▶ [WHAT YOU HAVE TO DO]
Would you copy each line of the records that includes the word "computer"?

Start of Block

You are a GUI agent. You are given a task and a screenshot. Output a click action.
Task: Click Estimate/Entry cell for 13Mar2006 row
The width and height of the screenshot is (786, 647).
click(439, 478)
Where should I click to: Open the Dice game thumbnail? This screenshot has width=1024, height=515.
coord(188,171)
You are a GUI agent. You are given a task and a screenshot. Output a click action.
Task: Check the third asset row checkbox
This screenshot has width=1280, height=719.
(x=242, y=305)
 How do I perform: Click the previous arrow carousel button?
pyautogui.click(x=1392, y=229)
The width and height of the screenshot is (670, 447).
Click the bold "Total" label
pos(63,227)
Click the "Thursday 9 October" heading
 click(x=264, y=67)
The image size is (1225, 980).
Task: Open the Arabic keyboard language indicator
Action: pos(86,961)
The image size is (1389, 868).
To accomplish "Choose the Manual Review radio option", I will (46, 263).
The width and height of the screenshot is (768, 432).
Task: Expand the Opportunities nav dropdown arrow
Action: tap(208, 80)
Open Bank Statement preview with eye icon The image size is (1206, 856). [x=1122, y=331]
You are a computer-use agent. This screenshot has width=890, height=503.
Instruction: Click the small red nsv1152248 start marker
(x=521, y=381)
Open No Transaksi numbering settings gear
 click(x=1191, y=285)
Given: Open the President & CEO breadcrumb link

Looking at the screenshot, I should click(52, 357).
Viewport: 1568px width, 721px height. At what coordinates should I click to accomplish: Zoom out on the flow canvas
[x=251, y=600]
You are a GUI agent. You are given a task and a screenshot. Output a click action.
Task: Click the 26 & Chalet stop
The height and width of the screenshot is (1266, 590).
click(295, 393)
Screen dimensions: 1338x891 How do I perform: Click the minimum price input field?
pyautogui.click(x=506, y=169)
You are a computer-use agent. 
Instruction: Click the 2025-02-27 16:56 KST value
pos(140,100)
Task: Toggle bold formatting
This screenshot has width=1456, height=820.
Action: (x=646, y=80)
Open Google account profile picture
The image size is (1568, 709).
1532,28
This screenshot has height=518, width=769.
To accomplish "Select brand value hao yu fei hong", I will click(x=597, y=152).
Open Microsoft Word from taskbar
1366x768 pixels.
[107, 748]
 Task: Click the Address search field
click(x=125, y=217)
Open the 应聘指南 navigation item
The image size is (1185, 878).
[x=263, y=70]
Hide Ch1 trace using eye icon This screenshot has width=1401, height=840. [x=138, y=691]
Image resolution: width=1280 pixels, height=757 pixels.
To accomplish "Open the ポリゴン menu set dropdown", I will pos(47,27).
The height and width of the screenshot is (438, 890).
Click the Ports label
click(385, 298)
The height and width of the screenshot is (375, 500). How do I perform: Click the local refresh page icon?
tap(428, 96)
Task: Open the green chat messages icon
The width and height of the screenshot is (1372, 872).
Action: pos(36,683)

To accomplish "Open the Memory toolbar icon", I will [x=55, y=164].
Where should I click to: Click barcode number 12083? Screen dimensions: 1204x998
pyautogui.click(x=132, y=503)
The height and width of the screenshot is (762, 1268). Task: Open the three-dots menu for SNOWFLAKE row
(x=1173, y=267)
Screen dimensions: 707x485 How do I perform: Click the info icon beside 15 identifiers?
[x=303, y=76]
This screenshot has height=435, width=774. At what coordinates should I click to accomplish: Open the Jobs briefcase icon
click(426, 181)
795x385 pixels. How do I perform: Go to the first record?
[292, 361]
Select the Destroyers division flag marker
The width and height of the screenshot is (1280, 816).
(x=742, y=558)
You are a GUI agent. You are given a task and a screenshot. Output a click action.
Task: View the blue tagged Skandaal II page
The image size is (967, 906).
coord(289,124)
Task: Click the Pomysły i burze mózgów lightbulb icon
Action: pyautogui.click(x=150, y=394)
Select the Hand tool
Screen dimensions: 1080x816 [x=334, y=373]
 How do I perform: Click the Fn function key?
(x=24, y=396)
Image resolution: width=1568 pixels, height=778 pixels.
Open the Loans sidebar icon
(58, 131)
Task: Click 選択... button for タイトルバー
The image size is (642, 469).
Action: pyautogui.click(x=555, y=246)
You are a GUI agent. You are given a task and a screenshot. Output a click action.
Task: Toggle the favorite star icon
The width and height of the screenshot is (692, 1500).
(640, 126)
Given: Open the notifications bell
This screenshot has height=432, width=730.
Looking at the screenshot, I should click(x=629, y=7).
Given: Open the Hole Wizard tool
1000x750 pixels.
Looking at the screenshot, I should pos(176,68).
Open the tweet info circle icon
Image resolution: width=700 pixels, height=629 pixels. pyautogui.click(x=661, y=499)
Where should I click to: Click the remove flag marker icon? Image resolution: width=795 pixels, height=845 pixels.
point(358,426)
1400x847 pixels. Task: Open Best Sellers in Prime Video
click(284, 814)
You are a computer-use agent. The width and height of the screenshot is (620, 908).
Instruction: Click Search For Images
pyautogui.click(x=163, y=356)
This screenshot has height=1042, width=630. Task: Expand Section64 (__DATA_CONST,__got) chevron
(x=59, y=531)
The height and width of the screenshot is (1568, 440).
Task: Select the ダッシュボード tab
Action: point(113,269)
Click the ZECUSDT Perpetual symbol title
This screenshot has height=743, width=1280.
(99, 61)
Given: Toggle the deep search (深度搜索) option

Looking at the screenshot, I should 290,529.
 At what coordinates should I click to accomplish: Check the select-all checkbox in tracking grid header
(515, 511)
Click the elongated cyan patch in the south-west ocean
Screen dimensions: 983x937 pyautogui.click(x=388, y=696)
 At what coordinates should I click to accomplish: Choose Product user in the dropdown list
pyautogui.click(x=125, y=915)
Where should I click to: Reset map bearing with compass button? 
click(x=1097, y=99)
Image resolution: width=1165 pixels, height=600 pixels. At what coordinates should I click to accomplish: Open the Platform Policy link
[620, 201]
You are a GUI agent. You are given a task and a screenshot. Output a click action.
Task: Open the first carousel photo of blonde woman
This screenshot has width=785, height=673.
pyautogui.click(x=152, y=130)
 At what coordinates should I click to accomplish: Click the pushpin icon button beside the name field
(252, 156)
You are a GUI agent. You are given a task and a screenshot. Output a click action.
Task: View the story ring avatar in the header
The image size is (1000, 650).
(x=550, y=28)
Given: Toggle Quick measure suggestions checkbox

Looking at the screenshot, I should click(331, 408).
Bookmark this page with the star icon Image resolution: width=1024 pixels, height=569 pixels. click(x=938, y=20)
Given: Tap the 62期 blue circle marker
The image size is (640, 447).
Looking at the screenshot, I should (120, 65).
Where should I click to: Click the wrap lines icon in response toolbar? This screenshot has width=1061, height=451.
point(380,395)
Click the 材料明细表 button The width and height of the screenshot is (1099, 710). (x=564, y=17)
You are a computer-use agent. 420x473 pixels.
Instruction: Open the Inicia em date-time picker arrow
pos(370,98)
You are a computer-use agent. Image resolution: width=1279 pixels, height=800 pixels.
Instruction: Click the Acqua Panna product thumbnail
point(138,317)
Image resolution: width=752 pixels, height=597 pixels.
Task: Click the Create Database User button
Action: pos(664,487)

End of Block

▶ [RESULT OF THE TASK]
You are a computer-use agent. This screenshot has width=890, height=503.
You are a computer-use agent. 
You are a computer-use agent. The width and height of the screenshot is (620, 908).
You are a computer-use agent. 420x473 pixels.
You are a computer-use agent. Image resolution: width=1279 pixels, height=800 pixels.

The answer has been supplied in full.